■ **TASK ITEM**:
Only the lines from the top of the data through the one with "Click the 1099 / Freelance Income field" are to be written out, each exactly as it stands.

■ **Stored data**:
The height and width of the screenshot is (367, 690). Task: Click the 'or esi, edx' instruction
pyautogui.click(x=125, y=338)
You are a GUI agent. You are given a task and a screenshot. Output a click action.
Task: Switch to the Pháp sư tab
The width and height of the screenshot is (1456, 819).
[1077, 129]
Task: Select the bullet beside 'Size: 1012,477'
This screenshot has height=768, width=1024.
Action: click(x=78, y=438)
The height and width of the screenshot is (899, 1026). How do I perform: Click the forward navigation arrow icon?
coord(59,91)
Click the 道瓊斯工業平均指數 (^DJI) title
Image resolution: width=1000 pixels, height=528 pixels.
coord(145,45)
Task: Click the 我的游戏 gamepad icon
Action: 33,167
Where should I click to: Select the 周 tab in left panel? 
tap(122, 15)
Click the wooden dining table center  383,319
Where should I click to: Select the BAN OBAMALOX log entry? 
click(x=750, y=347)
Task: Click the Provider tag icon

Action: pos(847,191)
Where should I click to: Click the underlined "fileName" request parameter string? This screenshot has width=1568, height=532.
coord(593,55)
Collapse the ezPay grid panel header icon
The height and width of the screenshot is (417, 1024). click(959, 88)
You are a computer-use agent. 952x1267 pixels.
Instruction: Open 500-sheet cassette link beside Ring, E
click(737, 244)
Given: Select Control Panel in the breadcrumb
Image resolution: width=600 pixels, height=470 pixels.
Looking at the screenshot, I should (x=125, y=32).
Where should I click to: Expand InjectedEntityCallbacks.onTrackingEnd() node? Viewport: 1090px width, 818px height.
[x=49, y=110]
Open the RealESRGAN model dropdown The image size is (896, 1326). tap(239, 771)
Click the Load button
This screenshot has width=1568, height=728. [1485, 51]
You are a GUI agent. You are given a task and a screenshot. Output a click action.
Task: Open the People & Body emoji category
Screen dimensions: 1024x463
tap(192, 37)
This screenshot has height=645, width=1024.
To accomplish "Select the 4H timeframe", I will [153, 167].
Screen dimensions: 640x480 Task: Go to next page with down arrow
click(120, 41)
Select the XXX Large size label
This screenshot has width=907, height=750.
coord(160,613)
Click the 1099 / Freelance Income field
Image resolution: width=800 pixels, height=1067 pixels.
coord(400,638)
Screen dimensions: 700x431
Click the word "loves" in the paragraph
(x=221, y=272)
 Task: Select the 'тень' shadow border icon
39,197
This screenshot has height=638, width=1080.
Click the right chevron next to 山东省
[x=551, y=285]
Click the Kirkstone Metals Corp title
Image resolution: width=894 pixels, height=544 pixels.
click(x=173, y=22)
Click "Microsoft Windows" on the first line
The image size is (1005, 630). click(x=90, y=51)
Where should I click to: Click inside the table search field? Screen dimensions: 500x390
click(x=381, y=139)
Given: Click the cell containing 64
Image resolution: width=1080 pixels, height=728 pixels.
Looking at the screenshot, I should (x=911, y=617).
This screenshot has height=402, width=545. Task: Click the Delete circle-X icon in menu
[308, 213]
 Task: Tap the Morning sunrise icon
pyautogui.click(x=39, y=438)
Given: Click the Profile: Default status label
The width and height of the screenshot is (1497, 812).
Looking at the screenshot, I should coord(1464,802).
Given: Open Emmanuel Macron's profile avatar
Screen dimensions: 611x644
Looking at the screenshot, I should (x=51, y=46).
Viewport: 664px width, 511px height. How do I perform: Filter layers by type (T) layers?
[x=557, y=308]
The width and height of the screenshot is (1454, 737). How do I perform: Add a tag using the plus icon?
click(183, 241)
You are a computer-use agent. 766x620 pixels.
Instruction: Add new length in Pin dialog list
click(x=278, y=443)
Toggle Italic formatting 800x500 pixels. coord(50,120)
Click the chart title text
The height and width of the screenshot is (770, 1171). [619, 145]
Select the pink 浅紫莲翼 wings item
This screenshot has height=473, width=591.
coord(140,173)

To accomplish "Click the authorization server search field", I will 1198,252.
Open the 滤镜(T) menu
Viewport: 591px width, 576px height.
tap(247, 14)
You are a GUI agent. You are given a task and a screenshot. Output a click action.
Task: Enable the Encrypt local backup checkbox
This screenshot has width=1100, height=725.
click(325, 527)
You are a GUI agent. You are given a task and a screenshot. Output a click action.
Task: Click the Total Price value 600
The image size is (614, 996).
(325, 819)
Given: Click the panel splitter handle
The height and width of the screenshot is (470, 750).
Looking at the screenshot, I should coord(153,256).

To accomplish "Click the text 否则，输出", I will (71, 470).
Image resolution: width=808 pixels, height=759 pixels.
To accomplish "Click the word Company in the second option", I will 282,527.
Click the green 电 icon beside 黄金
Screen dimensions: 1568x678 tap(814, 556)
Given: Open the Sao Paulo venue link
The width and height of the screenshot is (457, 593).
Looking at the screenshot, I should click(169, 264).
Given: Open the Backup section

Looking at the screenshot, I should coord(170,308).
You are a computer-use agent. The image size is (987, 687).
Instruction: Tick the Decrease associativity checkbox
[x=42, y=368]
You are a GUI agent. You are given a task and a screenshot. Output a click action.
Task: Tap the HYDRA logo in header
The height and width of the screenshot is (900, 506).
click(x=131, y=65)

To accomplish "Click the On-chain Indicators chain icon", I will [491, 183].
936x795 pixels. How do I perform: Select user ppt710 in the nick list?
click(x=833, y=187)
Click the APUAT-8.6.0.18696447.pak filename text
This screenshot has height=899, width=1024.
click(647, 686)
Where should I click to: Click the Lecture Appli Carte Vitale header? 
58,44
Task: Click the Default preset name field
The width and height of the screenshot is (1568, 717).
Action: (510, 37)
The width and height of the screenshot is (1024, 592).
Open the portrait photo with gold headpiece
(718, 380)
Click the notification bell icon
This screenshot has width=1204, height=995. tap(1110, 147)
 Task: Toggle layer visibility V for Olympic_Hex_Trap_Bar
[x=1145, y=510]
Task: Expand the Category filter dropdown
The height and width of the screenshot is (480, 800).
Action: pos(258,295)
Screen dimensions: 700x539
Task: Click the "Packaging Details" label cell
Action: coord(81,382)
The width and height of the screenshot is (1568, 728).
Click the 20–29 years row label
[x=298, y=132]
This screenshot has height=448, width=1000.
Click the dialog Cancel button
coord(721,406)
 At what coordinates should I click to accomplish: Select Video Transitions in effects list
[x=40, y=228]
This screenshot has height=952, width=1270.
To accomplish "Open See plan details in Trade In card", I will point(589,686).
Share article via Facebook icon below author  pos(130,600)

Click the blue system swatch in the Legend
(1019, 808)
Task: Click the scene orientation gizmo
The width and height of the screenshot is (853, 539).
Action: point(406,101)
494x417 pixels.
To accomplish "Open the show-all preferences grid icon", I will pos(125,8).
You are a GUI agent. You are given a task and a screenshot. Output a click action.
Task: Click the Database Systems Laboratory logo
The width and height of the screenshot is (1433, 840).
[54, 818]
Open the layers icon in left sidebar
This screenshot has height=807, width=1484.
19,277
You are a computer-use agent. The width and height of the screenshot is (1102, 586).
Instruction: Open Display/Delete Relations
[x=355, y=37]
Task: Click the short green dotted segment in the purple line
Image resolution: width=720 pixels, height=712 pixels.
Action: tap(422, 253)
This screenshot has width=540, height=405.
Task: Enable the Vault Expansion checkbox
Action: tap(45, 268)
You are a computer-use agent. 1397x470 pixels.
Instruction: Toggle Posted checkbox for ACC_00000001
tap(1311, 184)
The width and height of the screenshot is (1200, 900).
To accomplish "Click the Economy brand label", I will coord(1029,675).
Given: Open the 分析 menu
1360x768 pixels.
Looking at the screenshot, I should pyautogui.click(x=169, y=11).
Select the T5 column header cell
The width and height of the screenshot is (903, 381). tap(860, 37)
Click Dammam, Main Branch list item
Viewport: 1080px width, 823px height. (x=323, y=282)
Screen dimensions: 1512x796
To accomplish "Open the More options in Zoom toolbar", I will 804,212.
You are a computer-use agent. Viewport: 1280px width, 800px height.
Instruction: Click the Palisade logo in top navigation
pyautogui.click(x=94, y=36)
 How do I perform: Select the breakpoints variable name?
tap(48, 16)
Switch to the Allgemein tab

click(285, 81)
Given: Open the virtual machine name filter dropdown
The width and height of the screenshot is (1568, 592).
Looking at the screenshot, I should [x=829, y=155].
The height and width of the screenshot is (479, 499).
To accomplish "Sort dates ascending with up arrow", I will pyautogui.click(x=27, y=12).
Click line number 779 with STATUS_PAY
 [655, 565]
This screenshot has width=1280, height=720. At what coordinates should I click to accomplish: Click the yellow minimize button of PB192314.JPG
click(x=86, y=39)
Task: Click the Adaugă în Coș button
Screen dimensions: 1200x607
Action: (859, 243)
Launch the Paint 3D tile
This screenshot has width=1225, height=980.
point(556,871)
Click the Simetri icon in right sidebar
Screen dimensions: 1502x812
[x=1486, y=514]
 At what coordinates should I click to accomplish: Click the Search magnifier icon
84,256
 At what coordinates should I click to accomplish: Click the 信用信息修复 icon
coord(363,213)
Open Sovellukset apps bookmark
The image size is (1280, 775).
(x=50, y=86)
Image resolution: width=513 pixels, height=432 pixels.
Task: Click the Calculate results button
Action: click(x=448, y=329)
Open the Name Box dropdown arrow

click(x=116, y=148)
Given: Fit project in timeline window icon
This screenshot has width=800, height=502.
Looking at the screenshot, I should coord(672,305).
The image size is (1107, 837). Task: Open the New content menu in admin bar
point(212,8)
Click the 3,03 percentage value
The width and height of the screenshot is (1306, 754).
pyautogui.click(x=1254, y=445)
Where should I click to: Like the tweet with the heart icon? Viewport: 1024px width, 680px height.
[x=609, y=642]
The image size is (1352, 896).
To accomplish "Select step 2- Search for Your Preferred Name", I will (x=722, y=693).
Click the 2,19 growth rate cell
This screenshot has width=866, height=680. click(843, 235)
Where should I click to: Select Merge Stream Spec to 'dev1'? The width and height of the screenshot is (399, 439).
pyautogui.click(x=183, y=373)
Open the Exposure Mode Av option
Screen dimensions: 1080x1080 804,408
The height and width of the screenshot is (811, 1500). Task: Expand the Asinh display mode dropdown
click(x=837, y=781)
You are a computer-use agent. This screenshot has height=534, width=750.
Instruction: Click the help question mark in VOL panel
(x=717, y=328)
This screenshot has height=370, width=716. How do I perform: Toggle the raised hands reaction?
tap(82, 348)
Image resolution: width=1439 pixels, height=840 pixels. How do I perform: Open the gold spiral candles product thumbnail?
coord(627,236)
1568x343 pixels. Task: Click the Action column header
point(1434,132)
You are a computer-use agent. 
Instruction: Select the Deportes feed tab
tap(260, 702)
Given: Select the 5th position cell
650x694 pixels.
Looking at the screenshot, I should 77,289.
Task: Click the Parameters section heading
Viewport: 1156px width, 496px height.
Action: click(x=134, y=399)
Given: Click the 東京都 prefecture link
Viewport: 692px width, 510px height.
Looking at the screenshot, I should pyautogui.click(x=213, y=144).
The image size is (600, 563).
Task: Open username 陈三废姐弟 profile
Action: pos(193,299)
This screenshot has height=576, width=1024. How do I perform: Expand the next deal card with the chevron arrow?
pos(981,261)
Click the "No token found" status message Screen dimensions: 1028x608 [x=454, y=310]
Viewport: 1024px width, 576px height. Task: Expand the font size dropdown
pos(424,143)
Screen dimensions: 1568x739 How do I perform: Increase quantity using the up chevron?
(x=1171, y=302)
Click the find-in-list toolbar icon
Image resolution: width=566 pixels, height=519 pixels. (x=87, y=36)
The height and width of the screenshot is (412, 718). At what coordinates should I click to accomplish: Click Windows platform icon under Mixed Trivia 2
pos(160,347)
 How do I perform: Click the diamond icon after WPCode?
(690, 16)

■ **SOLUTION FOR THIS PROBLEM**:
The height and width of the screenshot is (367, 690). Task: Click the 'or esi, edx' instruction
pyautogui.click(x=125, y=338)
You are a GUI agent. You are given a task and a screenshot. Output a click action.
Task: Switch to the Pháp sư tab
The width and height of the screenshot is (1456, 819).
[1077, 129]
Task: Select the bullet beside 'Size: 1012,477'
This screenshot has height=768, width=1024.
Action: click(x=78, y=438)
The height and width of the screenshot is (899, 1026). How do I perform: Click the forward navigation arrow icon?
coord(59,91)
Click the 道瓊斯工業平均指數 (^DJI) title
Image resolution: width=1000 pixels, height=528 pixels.
coord(145,45)
Task: Click the 我的游戏 gamepad icon
Action: 33,167
Where should I click to: Select the 周 tab in left panel? 
tap(122, 15)
Click the wooden dining table center  383,319
Where should I click to: Select the BAN OBAMALOX log entry? 
click(x=750, y=347)
Task: Click the Provider tag icon

Action: pos(847,191)
Where should I click to: Click the underlined "fileName" request parameter string? This screenshot has width=1568, height=532.
coord(593,55)
Collapse the ezPay grid panel header icon
The height and width of the screenshot is (417, 1024). click(959, 88)
You are a computer-use agent. 952x1267 pixels.
Instruction: Open 500-sheet cassette link beside Ring, E
click(737, 244)
Given: Select Control Panel in the breadcrumb
Image resolution: width=600 pixels, height=470 pixels.
Looking at the screenshot, I should (x=125, y=32).
Where should I click to: Expand InjectedEntityCallbacks.onTrackingEnd() node? Viewport: 1090px width, 818px height.
[x=49, y=110]
Open the RealESRGAN model dropdown The image size is (896, 1326). tap(239, 771)
Click the Load button
This screenshot has width=1568, height=728. [1485, 51]
You are a GUI agent. You are given a task and a screenshot. Output a click action.
Task: Open the People & Body emoji category
Screen dimensions: 1024x463
tap(192, 37)
This screenshot has height=645, width=1024.
To accomplish "Select the 4H timeframe", I will [153, 167].
Screen dimensions: 640x480 Task: Go to next page with down arrow
click(120, 41)
Select the XXX Large size label
This screenshot has width=907, height=750.
coord(160,613)
Click the 1099 / Freelance Income field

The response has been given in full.